- Born: June 11, 1971 (age 54)
- Known for: Placing an improvised explosive device at Asheville Regional Airport
- Criminal charges: Attempted malicious use of explosive materials; Unlawful possession of explosive materials in an airport;
- Criminal penalty: 46 months in prison; 2 years of probation;

= Michael Christopher Estes =

American terrorist (born 1971)

Michael Christopher Estes (born June 11, 1971), formerly of Tazewell, Tennessee, is an American man who was arrested on charges of terrorism, after he placed an improvised explosive device at North Carolina's Asheville Regional Airport in 2017.

==Incident==
Estes put an explosive device outside the entrance to the baggage claim area of Asheville Regional Airport after midnight on October 6, 2017. The explosive device was made of nails, a shotgun shell, and an explosive material of ammonium nitrate and fuel oil in a Mason jar. Estes wrote "For God & Country" on the strike strip of a matchbox attached to the explosive device, and he wrote "For All the V/N Vets Out There!!!" on tape attached to the device. Attached to the device was a clock with an alarm positioned at 6 o'clock, but the alarm was not set. The bomb did not go off. When the airport's police were alerted to the suspicious bags, the police evacuated the baggage claim area, and bomb technicians were able to disarm the device. In the woods near the airport, law enforcement also found an REI backpack that Estes had left. In the backpack, Estes had put gloves, fuel, a roll of tape, and an alarm clock bell that matched the one in the bag near the baggage area.

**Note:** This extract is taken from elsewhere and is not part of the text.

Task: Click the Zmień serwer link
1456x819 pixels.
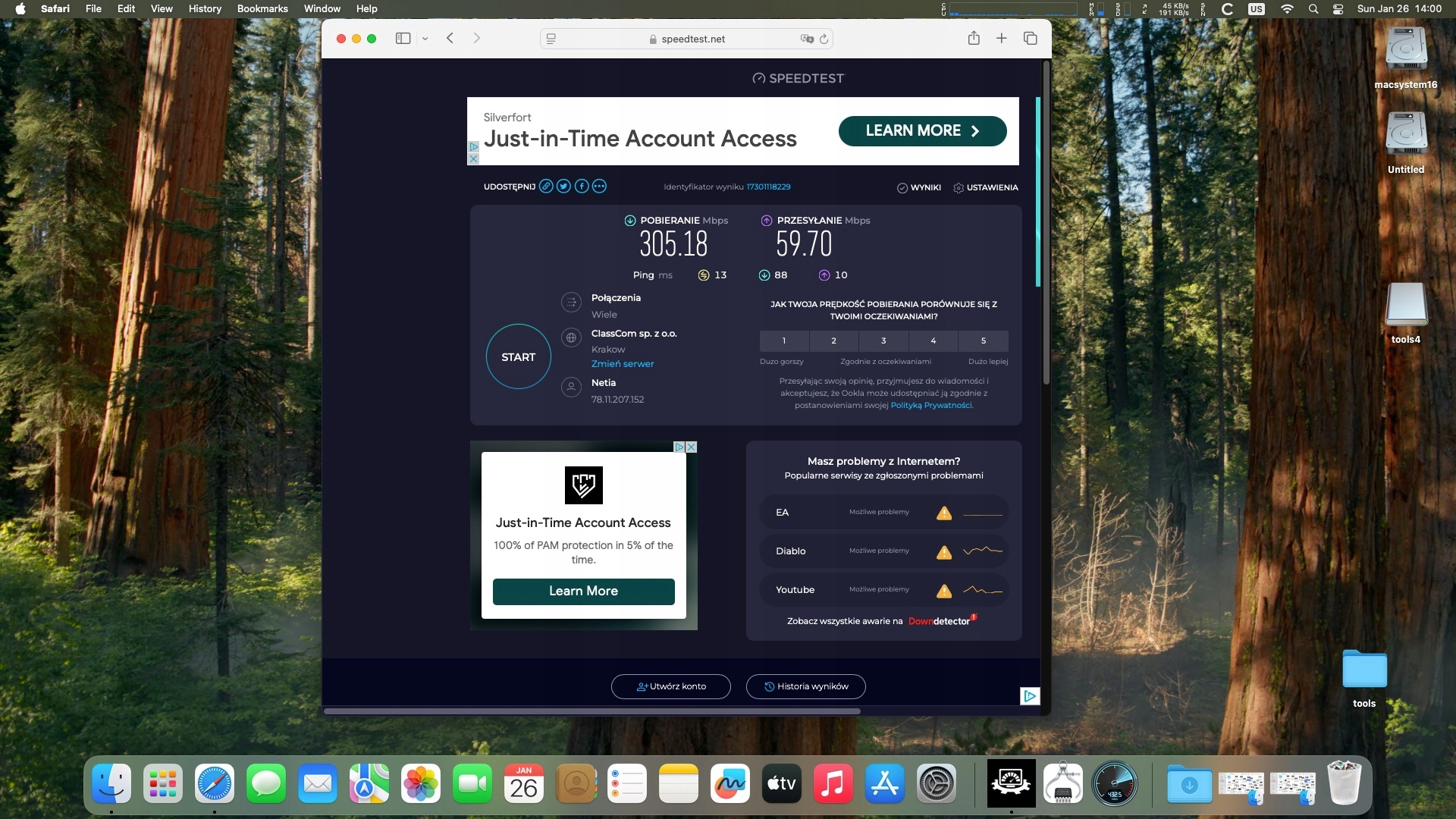Action: [622, 364]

The backpack was tracked to a local REI store. Estes had paid in cash, but he had used his REI loyalty card, which had his name linked to it. After a photograph of Estes from surveillance cameras was circulated, police officers from Asheville Police Department found Estes by a Walmart near the airport the next day, and he was arrested. Following his arrest, Estes confessed responsibility, saying he had wanted to start a war on United States soil.

After being arrested, Estes claimed he had planted the device at the airport to train law enforcement about how explosive devices were made so they would be prepared to fight terrorists that he said were coming to the United States to wage war.

==Conviction==
Estes was charged with attempted malicious use of explosive materials and unlawful possession of explosive materials in an airport. Estes pleaded guilty to one count of unlawful possession of an explosive in an airport on January 12, 2018; the first charge was dismissed. He was sentenced to 46 months in prison and two years of probation.

==Reactions==
Civil rights activist Shaun King, writing in The Intercept, said that the lack of media attention was because the suspect was white.

Buncombe County Detention Center's records list Estes as a 46-year-old "American Indian / Alaskan Native".

Jimmie Estes, Michael Estes' father, said he had not spoken to his son in several years and that their relationship had fractured after Michael Estes joined the Navy. Jimmie Estes said that the family was not Native American and that they were of European ancestry, which agrees with other state records.

==Other crimes==
The month before planting the explosive device at the airport, Estes had been jailed on charges of breaking and entering, larceny, and attacking a man with a hatchet and knife in Swain County, North Carolina. Estes had served seven days in prison.